Comments : Soul collaspes

  • 16 years ago

    by Nicole

    5/5. great poem...didnt realise i'm not there for u...sorry.

  • 15 years ago

    by Sapphire

    "A lonely soul sits in the dark,"

    -I immediatly like the mood you set for this poem.

    "All alone in a place so familiar yet now so unknown,"

    -This to me is a phrase that could be a quote, I like how you say alone again. It adds emphasis to how she's feeling.

    "Waits for a rocket to come take her home,"

    -I didn't really understand why you chose a rocket, but then I was like wait I like it, it's something most people wouldn't think of.

    "Tears fall down her face,
    Dreams don't come true,
    Not now not tonight not ever,"

    -These lines hit home for me, seeing as how this is once how I felt in my life. The way you get into the girl's head is good.

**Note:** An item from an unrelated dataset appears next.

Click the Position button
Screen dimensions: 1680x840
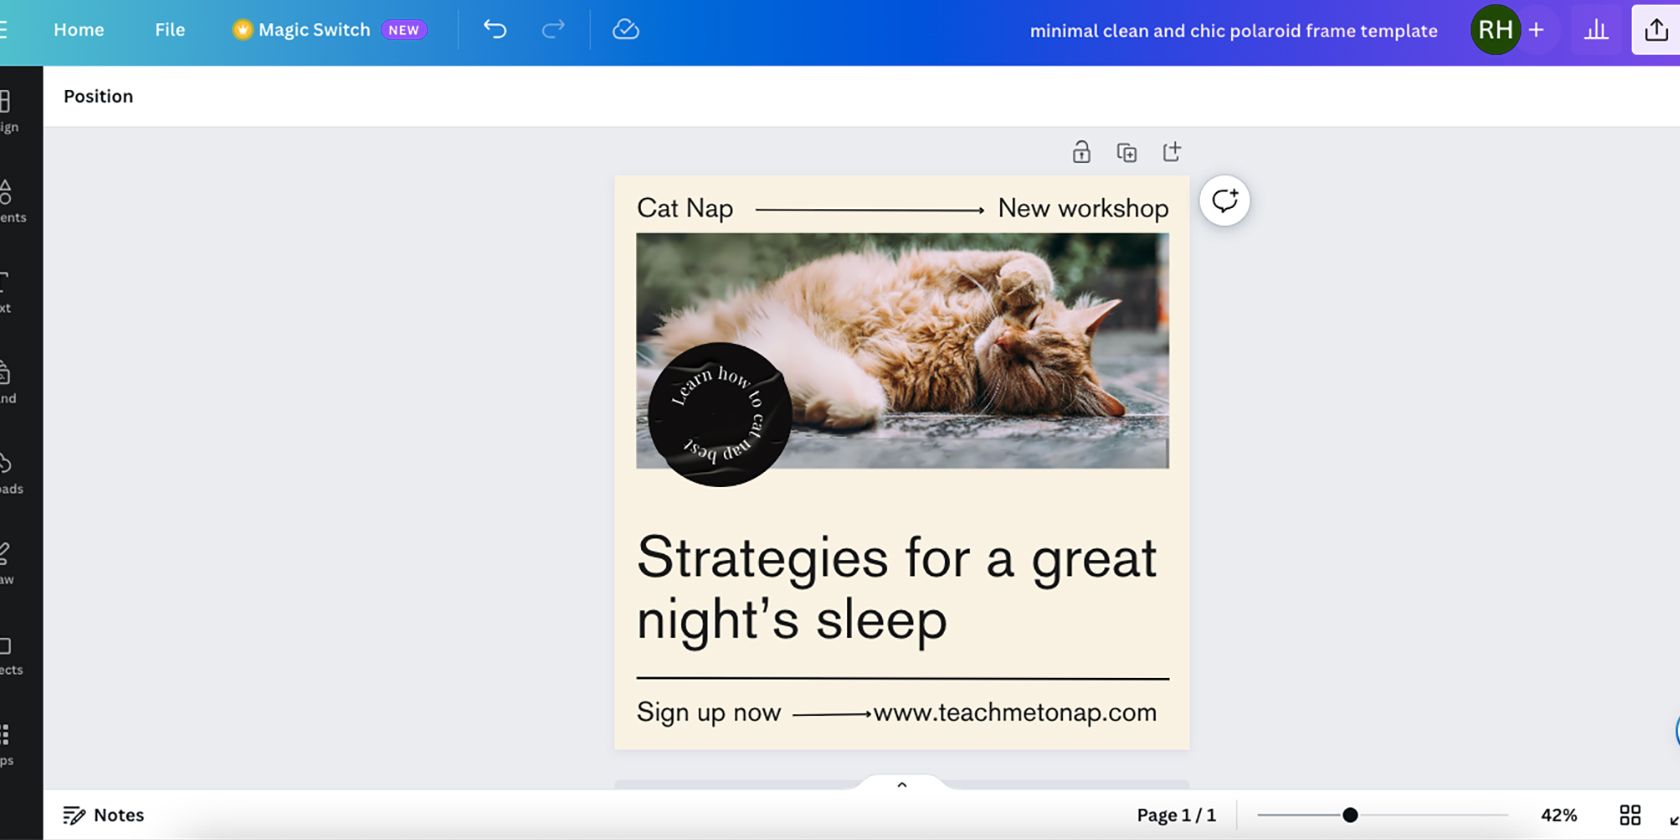tap(98, 96)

    "Soul collapses devil takes over,
    For noone is here for her,
    Even though they said they'll be,"

    -I like the symbolism is here, and how you keep going into the girl's emotions.

    "She's alone in the dark,"

    -Effective move on tying this line up with your first line.

    "Seems to be losing everyone to the darkness,
    Tension building wherever she goes,
    Now she doesn't just want this rocket to come,
    But needs it for she can't resist devils evil fate. "

    -Wow, I mean pure wow. The way you end this poem is amazing, and the rocket I like, only because it's different.